Parmi les sans-papiers, une cinquantaine sont dans le centre d’identification de Bari duquel ils ne risquent de sortir que pour être expulsés. « Il s’agit d’une situation très inquiétante contre laquelle nous devons nous mobiliser », a déclaré à La Croix la députée européenne d’Europe Écologie Hélène Flautre, qui s’est rendue ce week-end à Bari en compagnie d’autres membres de la commission des libertés civiles du Parlement européen.
« Ceux qui sont en situation irrégulière le sont parce que, comme tous les immigrés de Rosarno, ils étaient payés au noir. Tous ceux que j’ai rencontrés à Bari ne demandent qu’à respecter les lois. Âgés de 20 à 30 ans, ils ont accepté une véritable situation d’esclave : travailler 13 heures par jour pour être payé soit 1 € le cageot d’agrumes, soit 20 à 25 € la journée ; vivre entassés comme des bêtes dans des bâtiments insalubres. »

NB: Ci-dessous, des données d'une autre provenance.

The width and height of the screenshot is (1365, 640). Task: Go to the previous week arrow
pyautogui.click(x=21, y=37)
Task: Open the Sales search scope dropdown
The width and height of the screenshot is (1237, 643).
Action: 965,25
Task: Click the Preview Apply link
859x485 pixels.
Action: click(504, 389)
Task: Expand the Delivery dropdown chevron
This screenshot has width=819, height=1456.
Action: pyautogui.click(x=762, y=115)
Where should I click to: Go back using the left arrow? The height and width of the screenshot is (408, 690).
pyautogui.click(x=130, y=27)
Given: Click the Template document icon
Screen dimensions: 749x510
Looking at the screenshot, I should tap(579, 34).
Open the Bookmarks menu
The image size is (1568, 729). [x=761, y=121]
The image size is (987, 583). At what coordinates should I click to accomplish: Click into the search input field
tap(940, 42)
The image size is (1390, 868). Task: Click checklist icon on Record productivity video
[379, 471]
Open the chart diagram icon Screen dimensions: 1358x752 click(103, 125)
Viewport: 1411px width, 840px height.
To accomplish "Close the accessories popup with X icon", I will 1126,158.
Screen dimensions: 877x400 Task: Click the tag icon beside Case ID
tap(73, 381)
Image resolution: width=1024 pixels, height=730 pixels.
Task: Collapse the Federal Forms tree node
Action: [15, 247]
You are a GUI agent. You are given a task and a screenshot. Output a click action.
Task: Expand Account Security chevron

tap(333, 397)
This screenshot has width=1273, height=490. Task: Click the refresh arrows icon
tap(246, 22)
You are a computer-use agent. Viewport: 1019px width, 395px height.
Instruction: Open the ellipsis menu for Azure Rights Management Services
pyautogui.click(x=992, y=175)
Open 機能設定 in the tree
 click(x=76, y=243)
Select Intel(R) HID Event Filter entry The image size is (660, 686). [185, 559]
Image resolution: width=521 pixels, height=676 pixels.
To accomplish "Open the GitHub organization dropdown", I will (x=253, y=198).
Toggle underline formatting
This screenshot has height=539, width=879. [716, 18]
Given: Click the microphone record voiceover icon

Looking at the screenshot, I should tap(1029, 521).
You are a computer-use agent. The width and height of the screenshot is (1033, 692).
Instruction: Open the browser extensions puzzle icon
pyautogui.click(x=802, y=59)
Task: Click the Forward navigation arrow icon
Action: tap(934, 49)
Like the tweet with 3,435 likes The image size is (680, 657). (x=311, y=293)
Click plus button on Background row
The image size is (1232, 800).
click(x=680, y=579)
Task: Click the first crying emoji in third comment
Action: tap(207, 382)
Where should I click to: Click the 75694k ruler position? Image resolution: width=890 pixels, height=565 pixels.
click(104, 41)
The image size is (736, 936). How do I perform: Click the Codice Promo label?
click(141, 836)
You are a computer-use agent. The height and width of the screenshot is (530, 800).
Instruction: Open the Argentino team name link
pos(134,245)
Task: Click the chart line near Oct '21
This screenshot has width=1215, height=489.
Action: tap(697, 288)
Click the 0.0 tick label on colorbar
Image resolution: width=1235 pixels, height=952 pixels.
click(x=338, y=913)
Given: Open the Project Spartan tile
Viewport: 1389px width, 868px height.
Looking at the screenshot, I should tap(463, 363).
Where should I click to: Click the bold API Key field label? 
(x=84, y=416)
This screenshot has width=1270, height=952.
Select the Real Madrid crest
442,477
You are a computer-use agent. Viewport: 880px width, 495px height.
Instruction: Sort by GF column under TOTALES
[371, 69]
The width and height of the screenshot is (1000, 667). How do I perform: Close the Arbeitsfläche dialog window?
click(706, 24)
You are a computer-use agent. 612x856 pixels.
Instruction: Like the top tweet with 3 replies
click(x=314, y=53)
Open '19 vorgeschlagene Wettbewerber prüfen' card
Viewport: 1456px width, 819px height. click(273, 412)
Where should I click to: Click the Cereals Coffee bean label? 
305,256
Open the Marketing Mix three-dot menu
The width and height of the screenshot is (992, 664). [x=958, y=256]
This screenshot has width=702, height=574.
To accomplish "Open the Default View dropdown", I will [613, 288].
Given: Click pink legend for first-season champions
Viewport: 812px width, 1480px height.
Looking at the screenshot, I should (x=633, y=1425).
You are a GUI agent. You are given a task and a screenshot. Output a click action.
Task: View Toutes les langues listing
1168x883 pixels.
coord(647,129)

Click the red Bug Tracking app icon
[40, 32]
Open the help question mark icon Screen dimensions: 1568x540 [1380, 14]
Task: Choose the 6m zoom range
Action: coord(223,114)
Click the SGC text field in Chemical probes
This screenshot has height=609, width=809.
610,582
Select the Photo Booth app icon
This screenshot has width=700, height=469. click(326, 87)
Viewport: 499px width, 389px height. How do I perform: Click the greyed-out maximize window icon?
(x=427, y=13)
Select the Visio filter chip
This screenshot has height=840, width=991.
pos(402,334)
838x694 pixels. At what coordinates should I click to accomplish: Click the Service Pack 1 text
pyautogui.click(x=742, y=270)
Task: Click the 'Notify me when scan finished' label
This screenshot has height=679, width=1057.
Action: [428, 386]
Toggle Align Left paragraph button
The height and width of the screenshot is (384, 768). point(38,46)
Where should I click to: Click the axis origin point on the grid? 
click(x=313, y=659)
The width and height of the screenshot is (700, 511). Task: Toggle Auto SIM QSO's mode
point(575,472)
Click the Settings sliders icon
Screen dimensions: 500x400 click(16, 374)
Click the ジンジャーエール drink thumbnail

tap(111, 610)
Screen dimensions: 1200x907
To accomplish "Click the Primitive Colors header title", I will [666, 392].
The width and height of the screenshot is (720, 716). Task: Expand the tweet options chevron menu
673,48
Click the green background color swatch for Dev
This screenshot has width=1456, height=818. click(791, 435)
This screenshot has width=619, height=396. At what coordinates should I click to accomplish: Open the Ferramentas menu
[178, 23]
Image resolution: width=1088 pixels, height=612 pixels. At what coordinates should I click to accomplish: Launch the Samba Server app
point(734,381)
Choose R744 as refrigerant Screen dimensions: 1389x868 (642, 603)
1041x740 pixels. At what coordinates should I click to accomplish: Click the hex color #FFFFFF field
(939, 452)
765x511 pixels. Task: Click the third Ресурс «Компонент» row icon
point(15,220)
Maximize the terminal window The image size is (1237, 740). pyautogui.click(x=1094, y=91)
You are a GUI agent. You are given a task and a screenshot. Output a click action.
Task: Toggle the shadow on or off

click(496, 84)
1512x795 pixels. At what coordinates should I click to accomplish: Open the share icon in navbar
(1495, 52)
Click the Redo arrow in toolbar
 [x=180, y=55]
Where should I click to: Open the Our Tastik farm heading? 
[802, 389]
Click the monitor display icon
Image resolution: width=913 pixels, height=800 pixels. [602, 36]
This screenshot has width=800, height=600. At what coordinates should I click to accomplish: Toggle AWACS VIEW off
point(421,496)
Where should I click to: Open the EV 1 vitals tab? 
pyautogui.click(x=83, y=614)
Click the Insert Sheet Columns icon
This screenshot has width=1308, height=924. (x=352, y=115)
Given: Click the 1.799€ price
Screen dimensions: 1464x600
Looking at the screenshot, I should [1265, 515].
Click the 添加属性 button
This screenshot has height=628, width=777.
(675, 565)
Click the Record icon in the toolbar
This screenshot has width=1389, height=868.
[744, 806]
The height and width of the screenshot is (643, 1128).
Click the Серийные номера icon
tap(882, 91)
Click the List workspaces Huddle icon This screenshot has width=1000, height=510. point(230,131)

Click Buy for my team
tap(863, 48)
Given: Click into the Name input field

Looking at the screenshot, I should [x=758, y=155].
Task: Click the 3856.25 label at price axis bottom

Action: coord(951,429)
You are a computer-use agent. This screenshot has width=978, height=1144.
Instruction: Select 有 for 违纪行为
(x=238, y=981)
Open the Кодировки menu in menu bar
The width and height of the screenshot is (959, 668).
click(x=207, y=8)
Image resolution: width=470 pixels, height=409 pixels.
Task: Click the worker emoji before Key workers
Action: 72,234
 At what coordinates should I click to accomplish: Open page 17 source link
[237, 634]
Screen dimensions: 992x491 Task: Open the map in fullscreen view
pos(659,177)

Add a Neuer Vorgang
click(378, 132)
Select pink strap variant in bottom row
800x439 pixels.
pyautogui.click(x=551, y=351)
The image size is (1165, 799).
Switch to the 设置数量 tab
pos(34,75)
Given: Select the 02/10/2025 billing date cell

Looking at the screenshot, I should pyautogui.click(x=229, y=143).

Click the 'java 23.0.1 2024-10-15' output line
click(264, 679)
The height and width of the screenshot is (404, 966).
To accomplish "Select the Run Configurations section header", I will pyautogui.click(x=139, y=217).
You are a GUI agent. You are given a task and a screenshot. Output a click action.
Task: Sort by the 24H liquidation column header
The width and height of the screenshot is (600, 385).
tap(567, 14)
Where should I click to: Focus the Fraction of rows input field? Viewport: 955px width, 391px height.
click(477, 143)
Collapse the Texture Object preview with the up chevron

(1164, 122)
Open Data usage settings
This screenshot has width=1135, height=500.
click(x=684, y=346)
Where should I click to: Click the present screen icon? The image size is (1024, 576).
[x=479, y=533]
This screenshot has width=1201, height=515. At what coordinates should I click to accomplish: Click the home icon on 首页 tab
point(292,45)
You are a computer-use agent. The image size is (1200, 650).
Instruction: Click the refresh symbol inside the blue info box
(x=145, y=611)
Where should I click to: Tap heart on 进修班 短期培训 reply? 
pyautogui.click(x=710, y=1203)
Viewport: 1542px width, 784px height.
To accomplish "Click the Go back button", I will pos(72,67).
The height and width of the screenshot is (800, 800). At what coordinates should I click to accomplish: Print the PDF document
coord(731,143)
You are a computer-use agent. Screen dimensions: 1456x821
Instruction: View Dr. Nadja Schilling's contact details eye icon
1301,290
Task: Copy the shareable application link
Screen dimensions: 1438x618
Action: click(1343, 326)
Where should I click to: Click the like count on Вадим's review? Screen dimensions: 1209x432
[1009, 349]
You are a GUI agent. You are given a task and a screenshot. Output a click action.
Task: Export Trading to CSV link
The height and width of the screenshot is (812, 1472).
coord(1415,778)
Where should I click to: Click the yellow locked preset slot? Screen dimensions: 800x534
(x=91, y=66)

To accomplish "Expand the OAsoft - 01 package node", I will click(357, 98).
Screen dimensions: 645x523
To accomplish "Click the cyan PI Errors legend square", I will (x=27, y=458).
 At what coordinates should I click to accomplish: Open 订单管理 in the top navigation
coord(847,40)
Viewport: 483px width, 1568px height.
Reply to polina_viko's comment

Francis, qui a débarqué à Lampedusa en 2008, et ses compagnons ont raconté les mêmes peurs, les mêmes colères. « Les émeutes ont été provoquées par l’agression d’un Togolais blessé par un coup de fusil à air comprimé tiré par un Calabrais et par une rumeur qui s’est propagée comme un feu de paille parmi la communauté africaine qui disait que deux de nos “frères” auraient été tués. Nous étions effrayés, nous nous sommes révoltés », affirme-t-il. « La police leur a dit qu’ils devaient quitter Rosarno parce qu’ils risquaient leur vie, précise Hélène Flautre. Ils ont été évacués sans pouvoir recevoir l’argent que leur patron leur devait, sans prendre toutes leurs affaires personnelles. Ils étaient désemparés, terrorisés et le sont encore. »
Selon le substitut du procureur à la Direction nationale anti-mafia, Alberto Cisterna, ces heurts ont été orchestrés du début à la fin par des clans de la ’Ndrangheta, la puissante mafia calabraise. « La ’Ndrangheta ne tolère pas que l’on proteste contre ses lois, contre son autorité suprême, elle ne supporte aucun désordre, si ce n’est celui qu’elle peut créer elle-même ! Quand on parle de contrôle du territoire par la criminalité organisée, c’est aussi de cela qu’il s’agit », explique-t-il à La Croix.
« Les prochains immigrés de Rosarno seront essentiellement des ressortissants des pays de l’Europe de l’Est, plus flexibles, moins visibles, plus respectueux de la loi du silence », assure le magistrat anti-mafia. Et les Africains ? Ceux qui sont partis par leurs propres moyens se sont dirigés soit vers le nord-est du pays soit vers d’autres régions du Sud, notamment en Campanie, à Castelvolturno, et Caserta où la présence d’ouvriers africains remonte aux années 1980. Mieux assistés par des associations de bénévolat qu’en Calabre, ils n’en sont pas moins en proie à une autre mafia, la Camorra, très présente dans les entreprises agricoles et du bâtiment.